Par ailleurs, beaucoup de gens ne font pas explicitement le lien entre leur traitement et l’état dans lequel ils se sentent [16,17]. Ce n’est parfois que lorsqu’ils sont examinés par quelqu’un d’autre qu’ils deviennent conscients du fait que leur médication peut être en rapport avec des symptômes tels que l’anxiété, la dépression, la démotivation, la fatigue, divers symptômes psychosomatiques, la nervosité, l’impulsivité, l’irritabilité, la prise de poids, les troubles sexuels, les idées suicidaires, la désaffectisation et autres.

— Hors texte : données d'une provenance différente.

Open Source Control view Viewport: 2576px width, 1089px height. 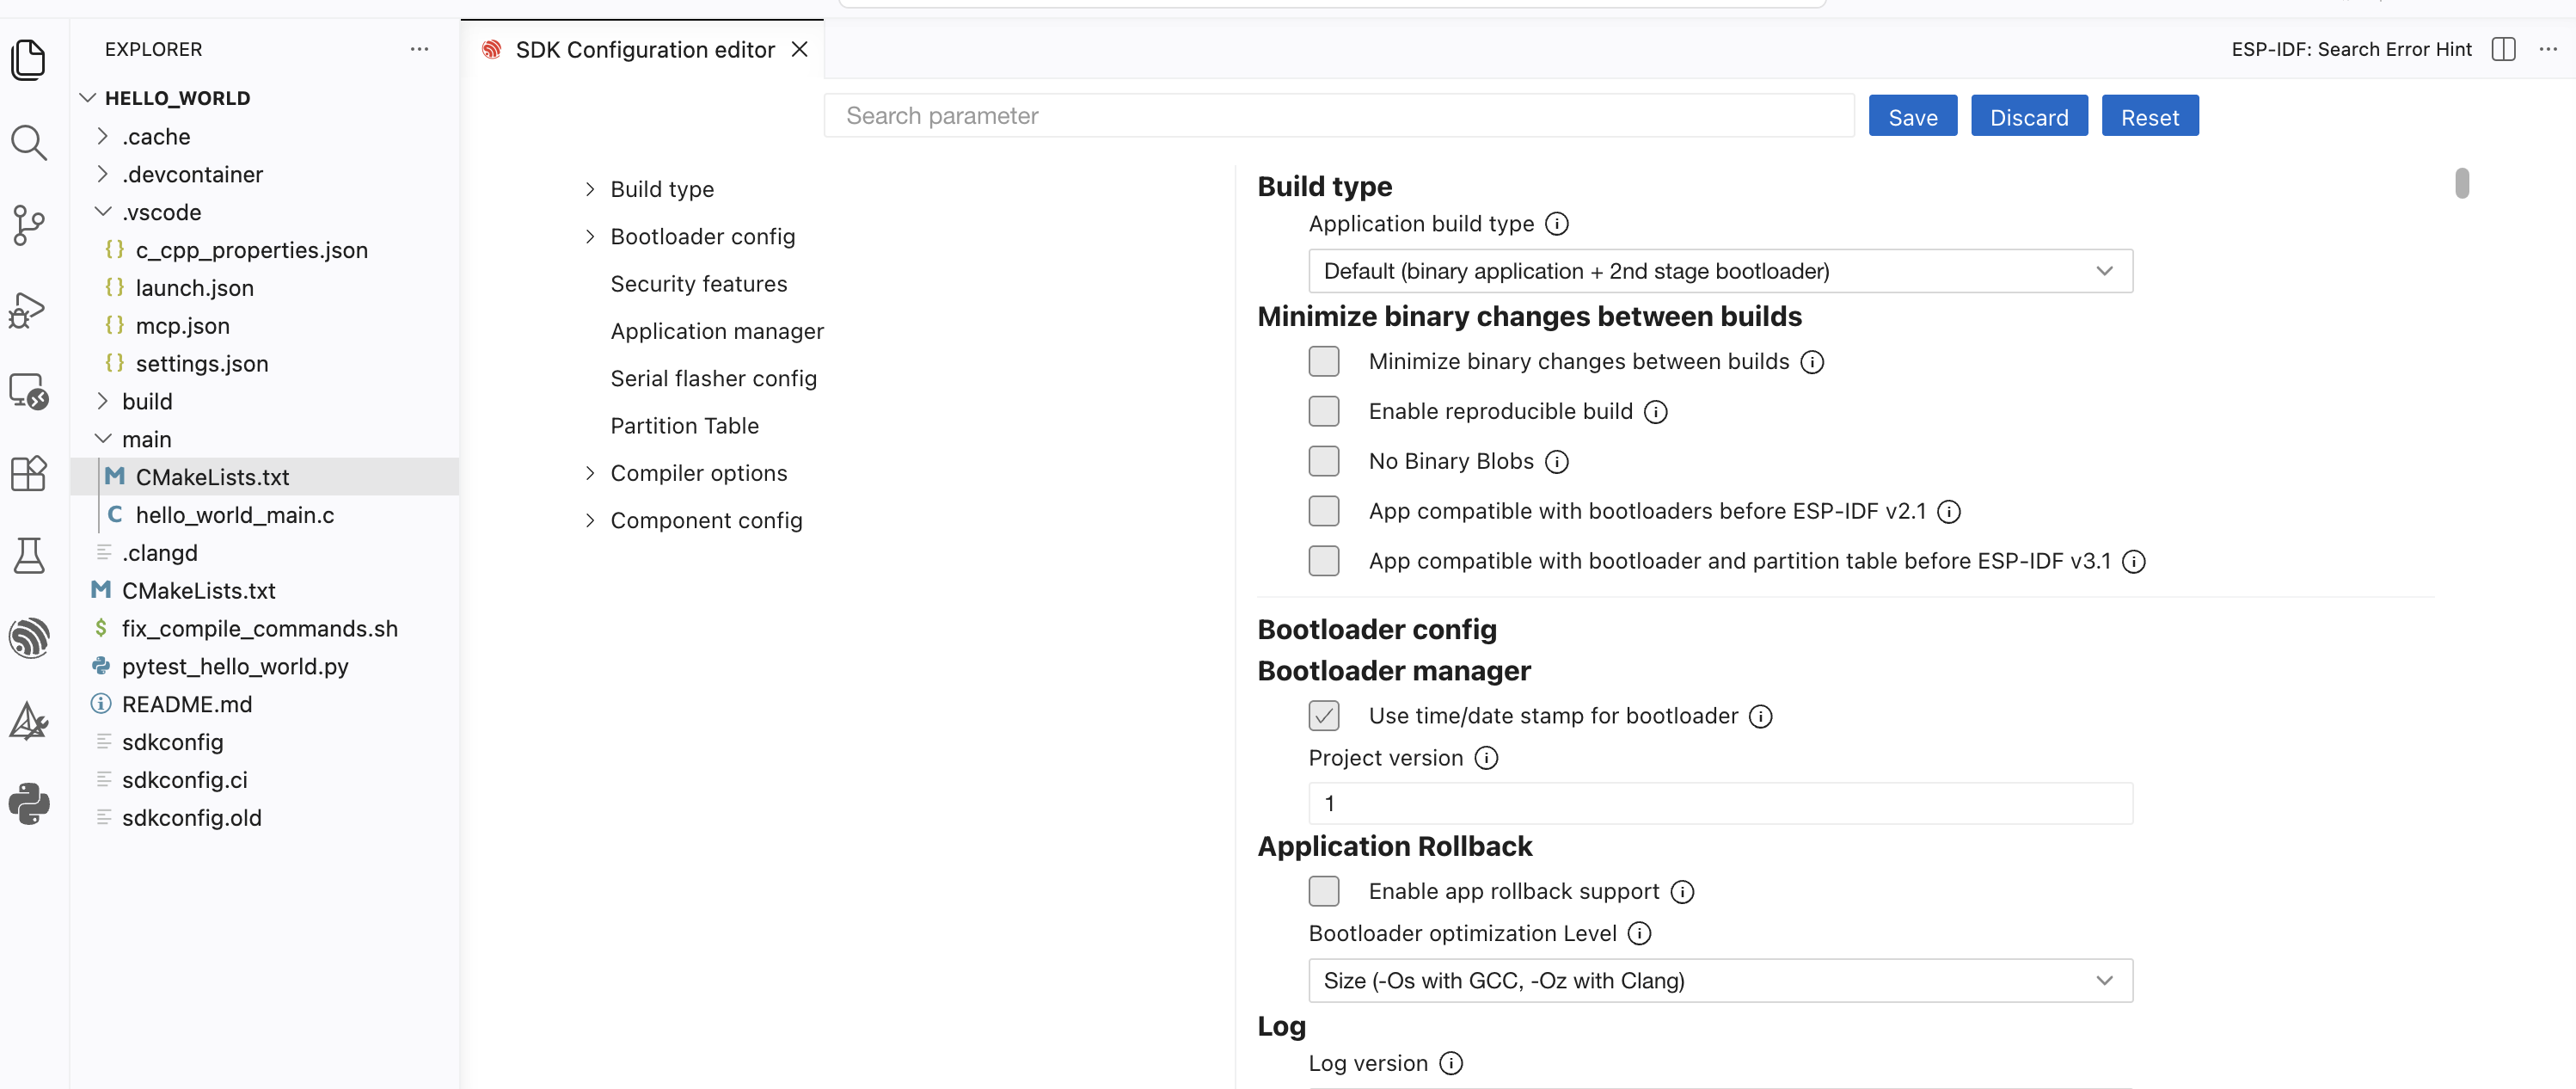[28, 225]
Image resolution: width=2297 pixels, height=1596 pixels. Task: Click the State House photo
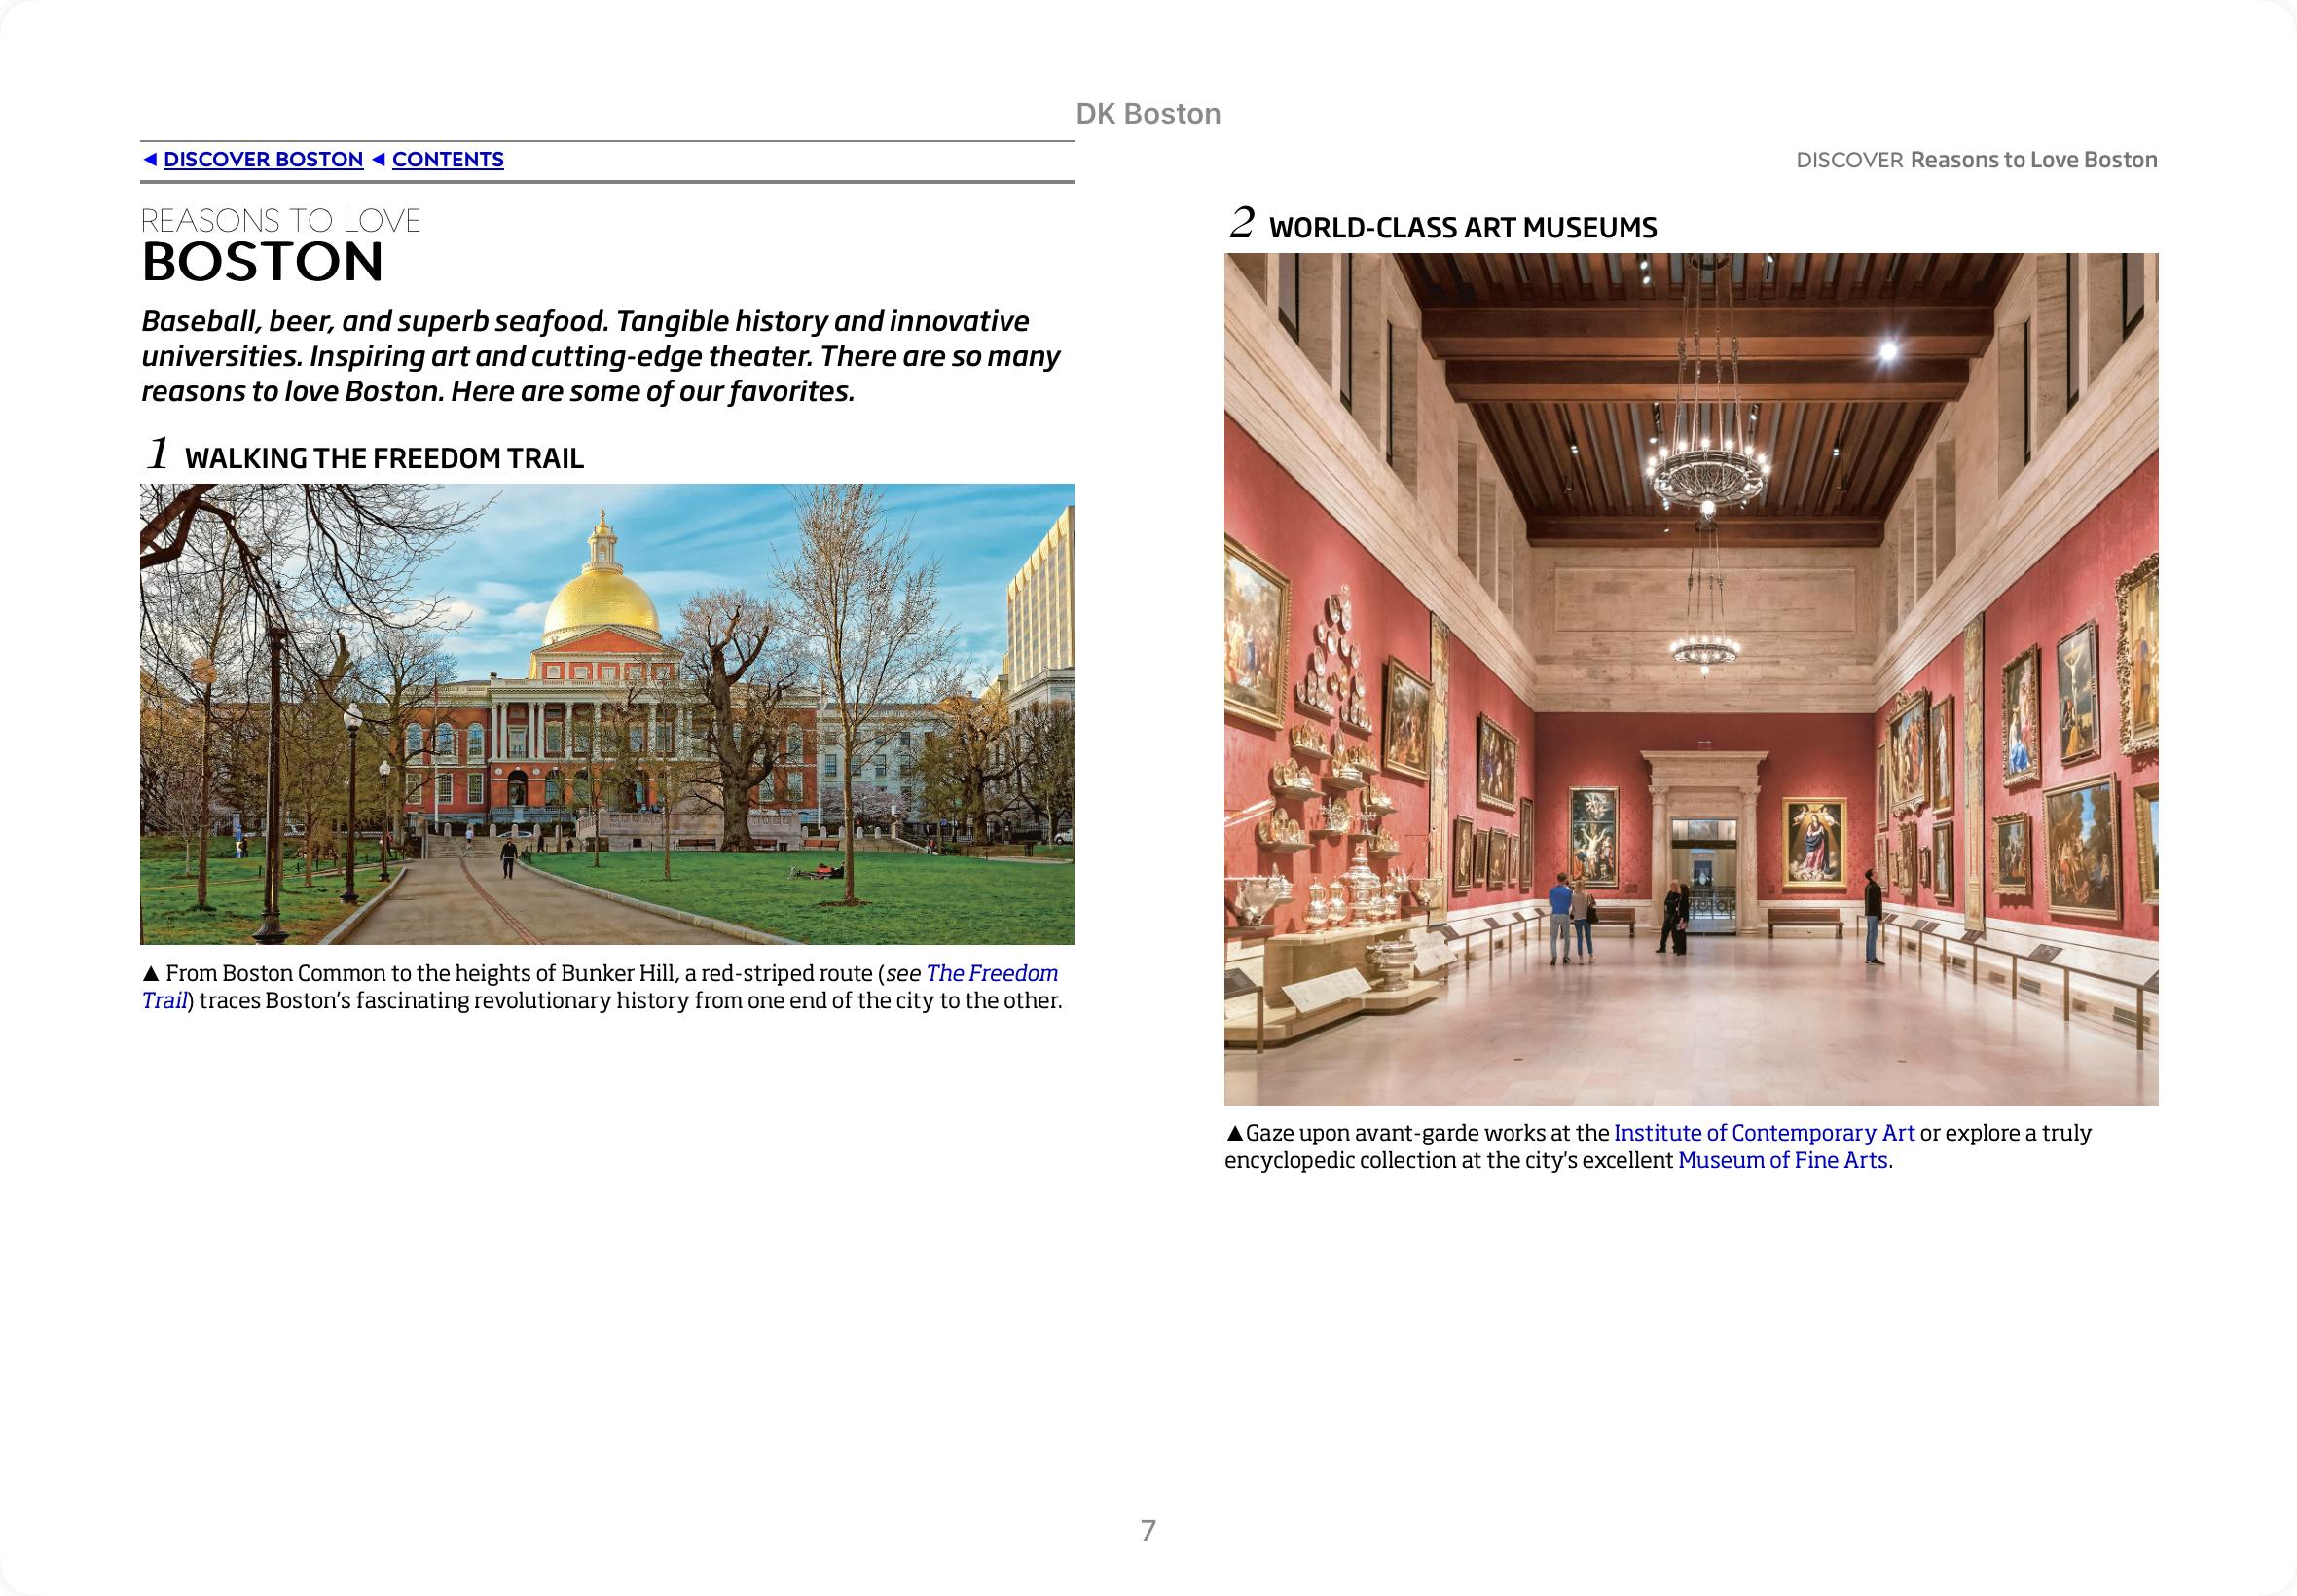[x=607, y=714]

Et quand les patients se plaignent, ils trouvent rarement autour d’eux quelqu’un qui soit en position de les supporter dans cet effort de reconnaissance. Ce point est particulièrement important, comme dans les autres formes d’abus. En effet, la personne peut subir une forte pression de la part de son entourage (la famille, les amis et même les professionnels de santé mentale) pour qu’elle s’accommode de sa situation et qu’elle accepte de s’attribuer la cause de ces problèmes. Ceci va contribuer à développer chez elle une impression d’infirmité et un déni des difficultés qu’elle ressent. De plus, les firmes pharmaceutiques ont régulièrement réfuté les plaintes des patients liées aux traitements. En supprimant, par exemple, des conclusions de leurs études, les données qui apportaient les preuves de l’existence de troubles inquiétants, elles ont achevé le travail d’étouffement de la plainte.
En poursuivant notre comparaison, l’imprédictibilité et la durée de la période d’abus aggravent le phénomène. Ceci concerne notamment la façon dont le produit envahit les différents aspects de la vie du sujet et le degré auquel la prescription est perçue comme une réponse à une opposition plutôt que comme un moyen raisonnable et concerté d’atteindre un objectif thérapeutique. Lors d’incidents violents dans un dispositif clinique, cette dernière question prend une tournure particulière puisque dans un tel cas, l’équipe soignante devient juge et partie.